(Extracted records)
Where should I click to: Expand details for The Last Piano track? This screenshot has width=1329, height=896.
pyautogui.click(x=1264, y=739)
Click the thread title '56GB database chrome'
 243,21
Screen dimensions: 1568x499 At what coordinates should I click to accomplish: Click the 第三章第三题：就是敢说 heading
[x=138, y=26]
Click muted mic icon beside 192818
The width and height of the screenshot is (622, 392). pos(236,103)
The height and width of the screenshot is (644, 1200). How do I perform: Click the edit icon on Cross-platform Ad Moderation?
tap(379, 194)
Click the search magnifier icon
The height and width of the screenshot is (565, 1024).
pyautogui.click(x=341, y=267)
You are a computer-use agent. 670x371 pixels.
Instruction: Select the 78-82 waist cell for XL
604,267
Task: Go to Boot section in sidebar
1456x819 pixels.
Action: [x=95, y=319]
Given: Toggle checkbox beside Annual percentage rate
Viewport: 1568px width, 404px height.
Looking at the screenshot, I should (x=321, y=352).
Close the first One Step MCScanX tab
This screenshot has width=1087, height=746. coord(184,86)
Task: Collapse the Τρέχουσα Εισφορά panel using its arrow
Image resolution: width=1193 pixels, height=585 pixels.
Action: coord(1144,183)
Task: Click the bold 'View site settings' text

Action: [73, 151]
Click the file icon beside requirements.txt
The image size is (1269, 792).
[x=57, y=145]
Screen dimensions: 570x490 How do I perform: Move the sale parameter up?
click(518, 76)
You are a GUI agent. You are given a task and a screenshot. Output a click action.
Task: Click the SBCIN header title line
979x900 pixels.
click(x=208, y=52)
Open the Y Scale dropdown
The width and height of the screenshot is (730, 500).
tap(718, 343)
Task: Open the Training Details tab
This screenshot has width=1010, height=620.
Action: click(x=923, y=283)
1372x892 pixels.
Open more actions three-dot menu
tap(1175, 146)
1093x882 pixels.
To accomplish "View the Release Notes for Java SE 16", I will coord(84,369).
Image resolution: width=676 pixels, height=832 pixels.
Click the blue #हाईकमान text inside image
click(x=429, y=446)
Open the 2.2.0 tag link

- PROBLEM:
Look back at the data above. Transcribe exactly the lines starting at the line that contains "Viewport: 1568px width, 404px height." and ending at the line that contains "Image resolution: width=676".

- RESPONSE TO THIS TASK:
Viewport: 1568px width, 404px height.
Looking at the screenshot, I should (x=321, y=352).
Close the first One Step MCScanX tab
This screenshot has width=1087, height=746. coord(184,86)
Task: Collapse the Τρέχουσα Εισφορά panel using its arrow
Image resolution: width=1193 pixels, height=585 pixels.
Action: coord(1144,183)
Task: Click the bold 'View site settings' text

Action: [73, 151]
Click the file icon beside requirements.txt
The image size is (1269, 792).
[x=57, y=145]
Screen dimensions: 570x490 How do I perform: Move the sale parameter up?
click(518, 76)
You are a GUI agent. You are given a task and a screenshot. Output a click action.
Task: Click the SBCIN header title line
979x900 pixels.
click(x=208, y=52)
Open the Y Scale dropdown
The width and height of the screenshot is (730, 500).
tap(718, 343)
Task: Open the Training Details tab
This screenshot has width=1010, height=620.
Action: click(x=923, y=283)
1372x892 pixels.
Open more actions three-dot menu
tap(1175, 146)
1093x882 pixels.
To accomplish "View the Release Notes for Java SE 16", I will coord(84,369).
Image resolution: width=676 pixels, height=832 pixels.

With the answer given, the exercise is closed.